I'd say the work is nonpartisan. I think there are challenges in the public sector these days, generally, given the environment that we're in, but we really are trying to focus on things that are under our control and not so much on what's happening external to us. We focus on making sure that we're meeting the safety and security mission that we have, and ensuring people stay engaged in the work that we're doing. 

But clearly when there's challenges overall in the public sector in terms of bringing new talent in and whatnot, we face similar challenges that other agencies might have. Quite frankly, we weren't doing a lot of hiring in the past three to five years. It's only recently, in the past year, that we really started thinking about what we need to do to really bring in new talent and we haven't had any issues bringing new people in. In fact, we onboarded our new cohort of what we call our nuclear regulatory apprenticeship network—23 new employees from colleges and universities across the United States, and we onboard them virtually. They're starting apprenticeships in various parts of our organization in the next few weeks.
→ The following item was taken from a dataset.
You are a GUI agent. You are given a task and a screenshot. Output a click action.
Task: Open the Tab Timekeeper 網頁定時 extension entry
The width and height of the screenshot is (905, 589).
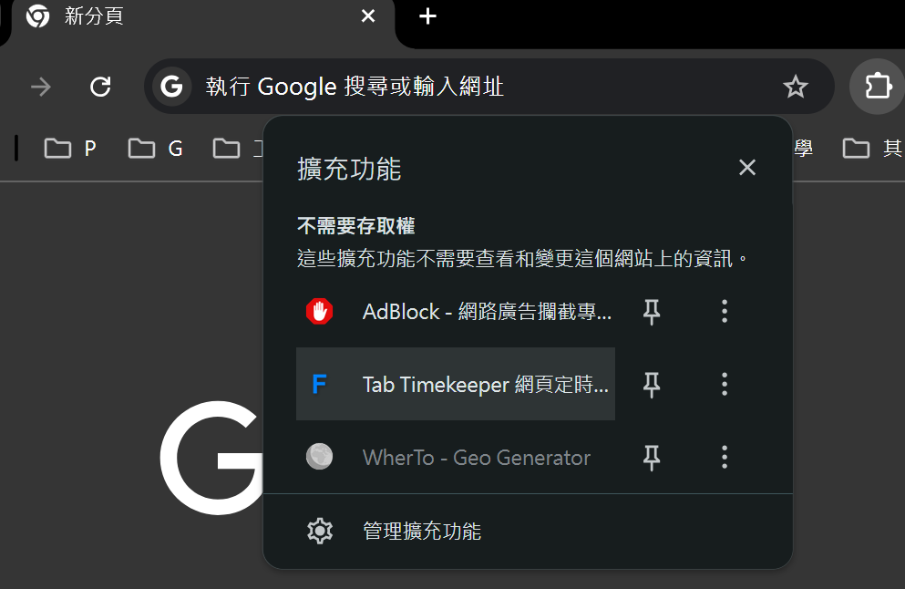tap(483, 385)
How has it been to work remote the last six months, at the end of your career? 

Well it's fascinating to see how views have evolved in six or seven short months. I think we at NRC have had a very progressive telework policy, even prior to the pandemic. But then when the pandemic hit, 98% or more folks have been doing full time telework. And in a very short time, a huge percentage of our employees are like, well, ‘this is great. And I'd like to continue full time telework.’ 
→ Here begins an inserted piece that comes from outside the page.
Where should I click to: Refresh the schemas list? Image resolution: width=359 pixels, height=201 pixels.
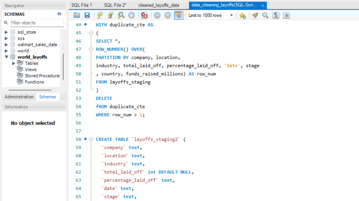(59, 14)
While we're doing everything we can to protect people in this pandemic, and ensure that they can work safely and remotely from their homes, I do think that there is something to be said about having a physical presence in the office at the right time. And I say this [with regard to] how to mentor and develop and coach new employees. I think it is going to be very difficult to do long-term, especially in the work environment that we have where we really need people to develop acumen in our regulatory craft, and it's kind of hard to do that in a remote environment. And further, these folks really need to be paired with senior people that can oversee what they're doing and learn from them. So my concern as the outgoing [chief human capital officer] and for agency management is, how are we going to build and sustain that new cadre of folks coming in while we are in a sustained remote environment?

What advice would you give to a new human capital officer? 

Well, the great news for me is that [Deputy Chief Human Capital Officer Mary Lamary, who will become the next CHCO] is very experienced in federal human resources activities. She has been side by side with me since she came on board in January and has been an active member of our COVID-19 task force. And so she is well apprised of all the activities that we should be focusing on as we think about what our new normal is going to be. And I think, quite frankly, that the NRC is not going to be really any different from our other federal partners in trying to navigate this new world that we have no experience in.

Is there anything else you’d like to add?

We’ve had a really big focus on sustaining and improving the culture at the NRC. While we're all constrained now in this environment, we have been trying to pulse employees to see what's on their mind. We really spend quite a bit of time and resources on things that employees may need, whether it's assistance from employee assistance programs, or little tips on how to survive teleworking every single day and introducing ways to reduce stress. When we're all tied to these screens, 10, 12 hours a day, it's not so good for the work life balance. We do need to find time to decompress and take time off from work.